◆ **What the task asks**:
Rewrite every line of the records below as one numbered list, leaving out the blank lines.

++++

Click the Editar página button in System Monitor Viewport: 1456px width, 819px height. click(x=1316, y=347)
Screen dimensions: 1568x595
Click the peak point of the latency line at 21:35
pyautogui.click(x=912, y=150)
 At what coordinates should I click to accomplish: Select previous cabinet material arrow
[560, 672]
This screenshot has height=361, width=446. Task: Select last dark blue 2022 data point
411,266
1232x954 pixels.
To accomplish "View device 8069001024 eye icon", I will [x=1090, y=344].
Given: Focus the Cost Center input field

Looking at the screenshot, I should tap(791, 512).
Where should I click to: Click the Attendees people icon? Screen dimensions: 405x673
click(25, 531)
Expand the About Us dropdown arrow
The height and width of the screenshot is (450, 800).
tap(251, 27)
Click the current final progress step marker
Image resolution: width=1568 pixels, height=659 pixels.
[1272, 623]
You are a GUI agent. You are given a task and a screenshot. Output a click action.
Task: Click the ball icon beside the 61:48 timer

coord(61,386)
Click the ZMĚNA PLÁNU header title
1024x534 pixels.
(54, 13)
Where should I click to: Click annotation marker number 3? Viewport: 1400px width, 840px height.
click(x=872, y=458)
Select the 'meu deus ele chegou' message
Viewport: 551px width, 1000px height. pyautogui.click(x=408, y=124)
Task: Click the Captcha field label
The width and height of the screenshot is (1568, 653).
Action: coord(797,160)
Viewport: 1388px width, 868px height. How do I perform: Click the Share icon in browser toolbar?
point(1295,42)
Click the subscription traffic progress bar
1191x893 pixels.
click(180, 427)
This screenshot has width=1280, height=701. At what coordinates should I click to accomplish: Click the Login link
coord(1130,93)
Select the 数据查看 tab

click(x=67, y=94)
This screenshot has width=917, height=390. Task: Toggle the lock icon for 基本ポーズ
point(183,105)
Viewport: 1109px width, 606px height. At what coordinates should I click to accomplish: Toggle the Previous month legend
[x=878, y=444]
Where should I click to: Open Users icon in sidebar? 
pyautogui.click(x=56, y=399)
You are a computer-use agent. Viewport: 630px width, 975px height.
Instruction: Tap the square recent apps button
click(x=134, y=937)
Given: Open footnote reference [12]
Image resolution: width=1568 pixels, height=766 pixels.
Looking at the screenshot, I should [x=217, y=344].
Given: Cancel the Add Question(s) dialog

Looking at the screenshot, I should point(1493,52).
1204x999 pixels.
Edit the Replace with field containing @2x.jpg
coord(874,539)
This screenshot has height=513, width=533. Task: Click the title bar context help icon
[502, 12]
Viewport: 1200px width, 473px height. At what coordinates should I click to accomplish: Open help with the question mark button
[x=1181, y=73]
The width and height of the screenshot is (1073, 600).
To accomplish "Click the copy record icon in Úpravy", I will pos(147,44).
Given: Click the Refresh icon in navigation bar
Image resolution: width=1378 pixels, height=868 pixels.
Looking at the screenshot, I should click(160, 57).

++++

◆ **Result of the exercise**:
1. Click the Editar página button in System Monitor Viewport: 1456px width, 819px height. click(x=1316, y=347)
2. Screen dimensions: 1568x595
3. Click the peak point of the latency line at 21:35
4. pyautogui.click(x=912, y=150)
5.  At what coordinates should I click to accomplish: Select previous cabinet material arrow
6. [560, 672]
7. This screenshot has height=361, width=446. Task: Select last dark blue 2022 data point
8. 411,266
9. 1232x954 pixels.
10. To accomplish "View device 8069001024 eye icon", I will [x=1090, y=344].
11. Given: Focus the Cost Center input field
12. Looking at the screenshot, I should tap(791, 512).
13. Where should I click to: Click the Attendees people icon? Screen dimensions: 405x673
14. click(25, 531)
15. Expand the About Us dropdown arrow
16. The height and width of the screenshot is (450, 800).
17. tap(251, 27)
18. Click the current final progress step marker
19. Image resolution: width=1568 pixels, height=659 pixels.
20. [1272, 623]
21. You are a GUI agent. You are given a task and a screenshot. Output a click action.
22. Task: Click the ball icon beside the 61:48 timer
23. coord(61,386)
24. Click the ZMĚNA PLÁNU header title
25. 1024x534 pixels.
26. (54, 13)
27. Where should I click to: Click annotation marker number 3? Viewport: 1400px width, 840px height.
28. click(x=872, y=458)
29. Select the 'meu deus ele chegou' message
30. Viewport: 551px width, 1000px height. pyautogui.click(x=408, y=124)
31. Task: Click the Captcha field label
32. The width and height of the screenshot is (1568, 653).
33. Action: coord(797,160)
34. Viewport: 1388px width, 868px height. How do I perform: Click the Share icon in browser toolbar?
35. point(1295,42)
36. Click the subscription traffic progress bar
37. 1191x893 pixels.
38. click(180, 427)
39. This screenshot has width=1280, height=701. At what coordinates should I click to accomplish: Click the Login link
40. coord(1130,93)
41. Select the 数据查看 tab
42. click(x=67, y=94)
43. This screenshot has width=917, height=390. Task: Toggle the lock icon for 基本ポーズ
44. point(183,105)
45. Viewport: 1109px width, 606px height. At what coordinates should I click to accomplish: Toggle the Previous month legend
46. [x=878, y=444]
47. Where should I click to: Open Users icon in sidebar? 
48. pyautogui.click(x=56, y=399)
49. You are a computer-use agent. Viewport: 630px width, 975px height.
50. Instruction: Tap the square recent apps button
51. click(x=134, y=937)
52. Given: Open footnote reference [12]
53. Image resolution: width=1568 pixels, height=766 pixels.
54. Looking at the screenshot, I should [x=217, y=344].
55. Given: Cancel the Add Question(s) dialog
56. Looking at the screenshot, I should point(1493,52).
57. 1204x999 pixels.
58. Edit the Replace with field containing @2x.jpg
59. coord(874,539)
60. This screenshot has height=513, width=533. Task: Click the title bar context help icon
61. [502, 12]
62. Viewport: 1200px width, 473px height. At what coordinates should I click to accomplish: Open help with the question mark button
63. [x=1181, y=73]
64. The width and height of the screenshot is (1073, 600).
65. To accomplish "Click the copy record icon in Úpravy", I will pos(147,44).
66. Given: Click the Refresh icon in navigation bar
67. Image resolution: width=1378 pixels, height=868 pixels.
68. Looking at the screenshot, I should click(160, 57).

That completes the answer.